Under Charles I, Somerset royalists had faced conflict but never a divided mind. In fighting for the royal cause they had known they were upholding King and Church in one symbolic body. Now, for the first time, their grandchildren stared at the prospect of a terrible choice. King or Church? What if James made it impossible to be true to both?
'Ah tell ee' roared Sir Ostyn Edwards at her, 'he'll be loyal to the Church, iss fay.' But he was obviously shaken after a trip to London during which he'd seen friars walking its streets, openly fingering their rosaries.
Pamphlets were being sold with royal approval which purported to prove that Charles II had lived and died a Roman Catholic.
'Old Rowley whored like a Papist, we'n't deny ut,' said Sir Ostyn, stoutly, 'but we know he were a good Protestant.' His tiny, white-lashed eyes slid sideways at Penitence. 'Weren't he?'
'I don't know,' she said. 'Did you see Aphra?'
By introducing Sir Ostyn to the brief but dynamic influence of Aphra and Dorinda, Penitence had unleashed another devotee to the theatre.

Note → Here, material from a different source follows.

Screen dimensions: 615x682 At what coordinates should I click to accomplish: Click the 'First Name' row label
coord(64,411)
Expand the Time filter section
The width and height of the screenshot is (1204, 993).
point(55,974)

His yearly visits to London had become quarterly and this time he had spent four nights watching successive performances of Aphra's latest play, The Lucky Chance. 'Naughty,' he said, 'I never seen a naughty old play like ut.' He was the only person she knew who actually held his sides when he laughed.
Yes, he'd gone round to Aphra's house and she'd entertained him and given him a copy of the play to bring back for Penitence to read. 'Poor old soul now, though, with her rheumatics.'
Ostyn's conversation was combative and Penitence dismissed his remark as an attempt to provoke her. Aphra was her senior but had always retained the youth of a contemporary. Her letters were as sprightly as ever and gave her reasons for not accepting Penitence's invitations as having too many commissions to finish. Penitence, trying to keep her head and - often literally - her crops, above water, had sent back similar apologies.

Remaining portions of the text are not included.